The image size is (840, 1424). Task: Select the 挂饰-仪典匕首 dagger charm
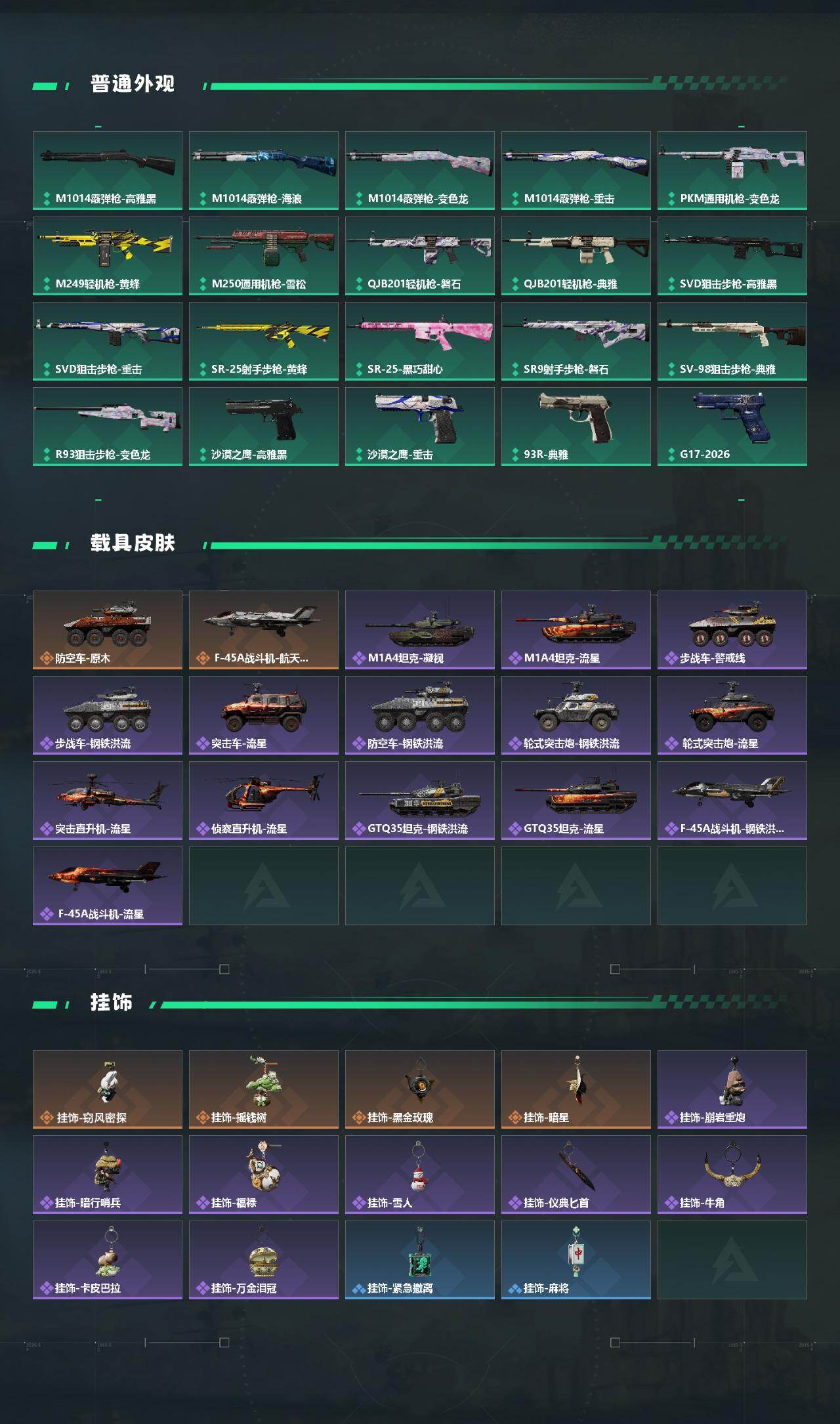coord(576,1175)
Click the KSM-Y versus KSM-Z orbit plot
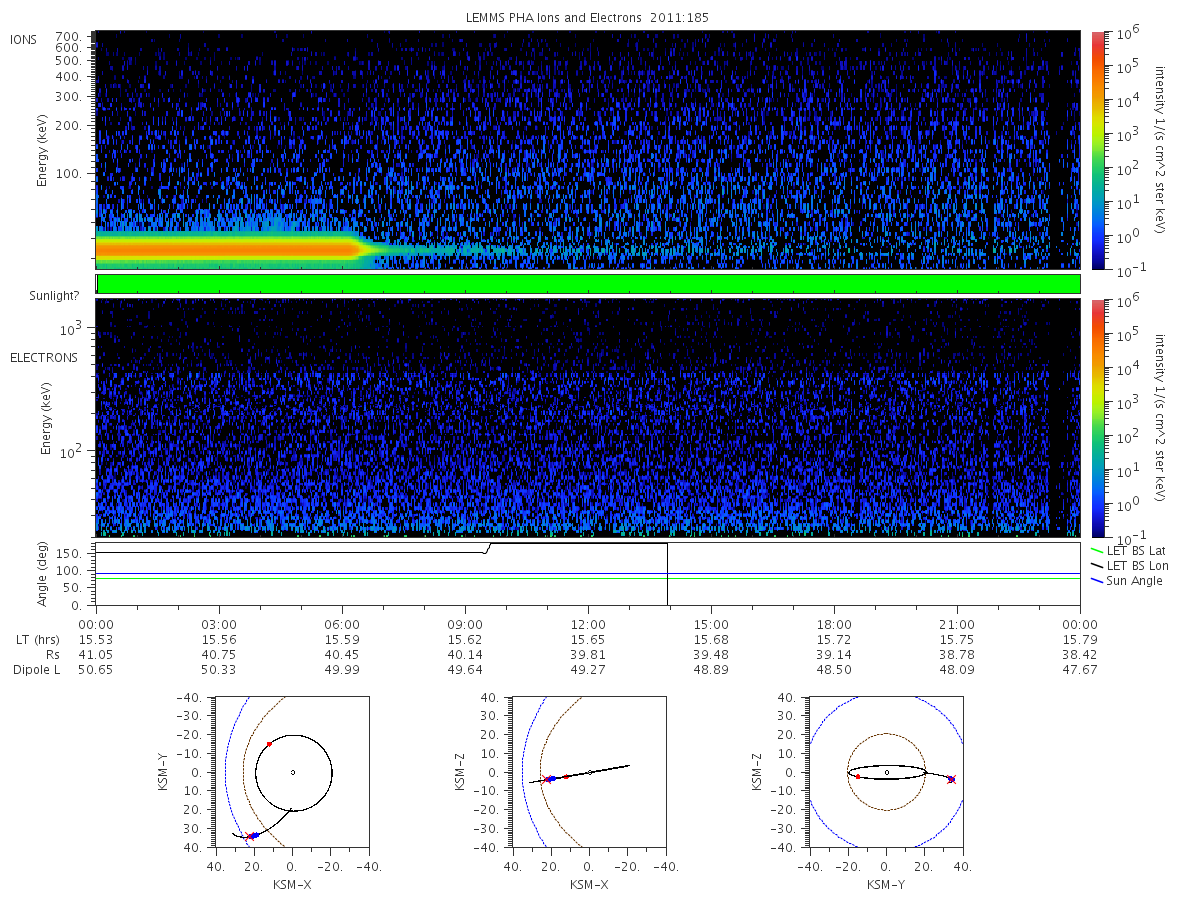This screenshot has height=900, width=1200. (886, 772)
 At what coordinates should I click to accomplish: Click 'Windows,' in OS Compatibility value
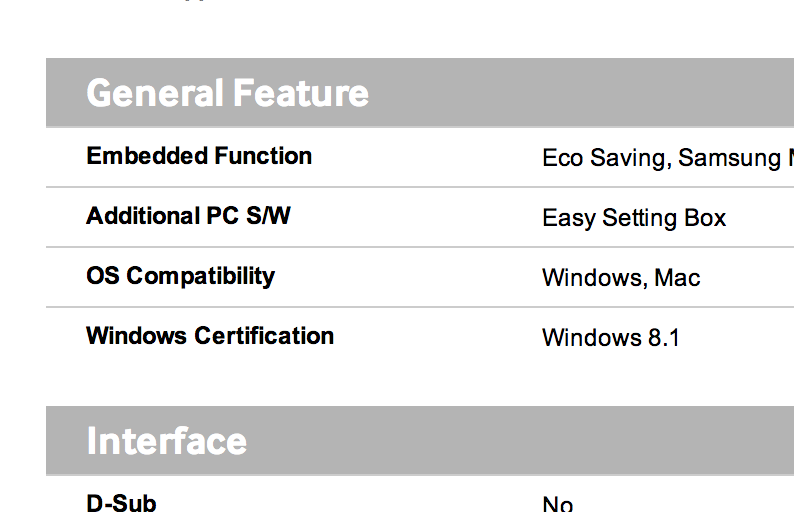point(595,278)
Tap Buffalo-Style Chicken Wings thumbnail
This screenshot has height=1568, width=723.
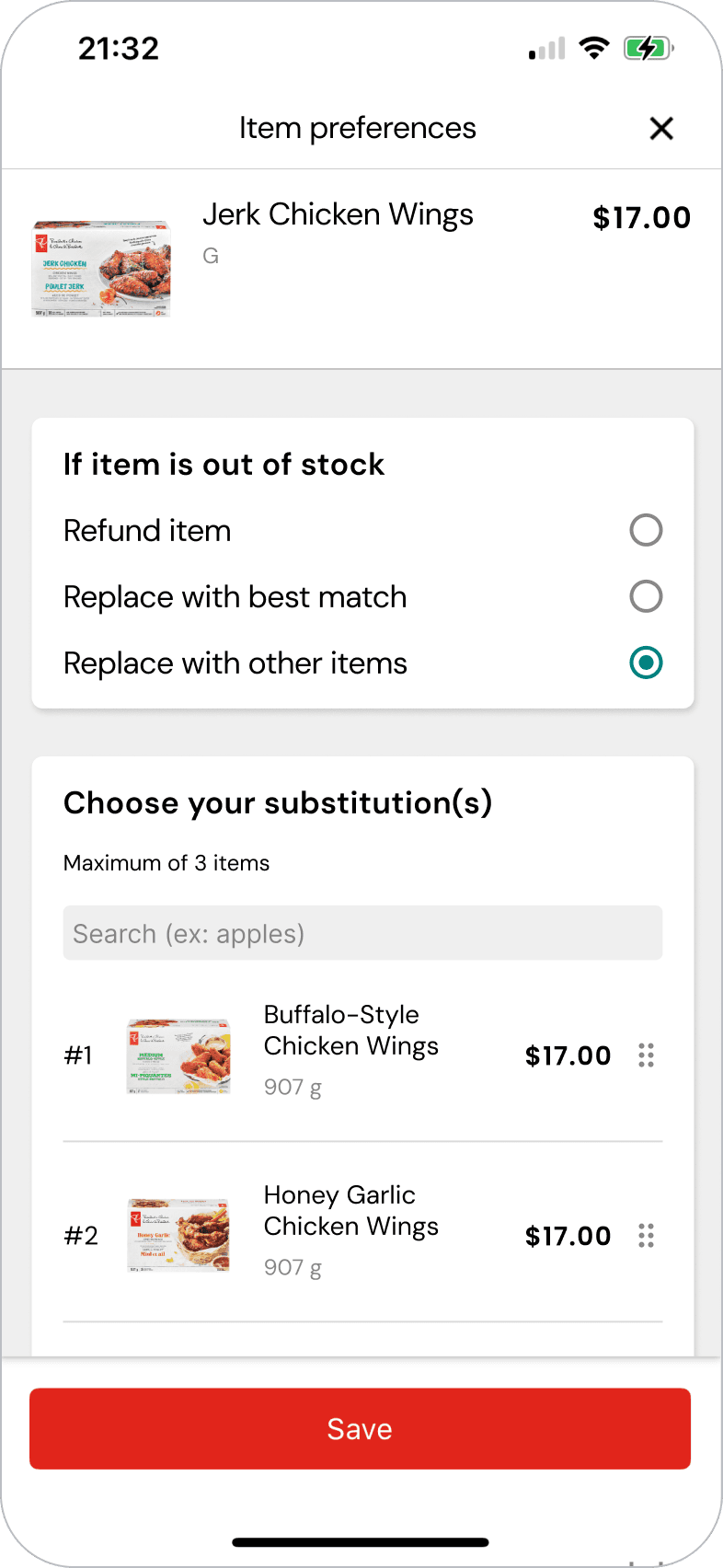tap(178, 1055)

________________

Without copying any picture, repeat all of the entries exactly.

The image size is (840, 1424). Task: Select the 挂饰-仪典匕首 dagger charm
coord(576,1175)
Click the KSM-Y versus KSM-Z orbit plot
This screenshot has height=900, width=1200. (886, 772)
 At what coordinates should I click to accomplish: Click 'Windows,' in OS Compatibility value
point(595,278)
Tap Buffalo-Style Chicken Wings thumbnail
This screenshot has height=1568, width=723.
tap(178, 1055)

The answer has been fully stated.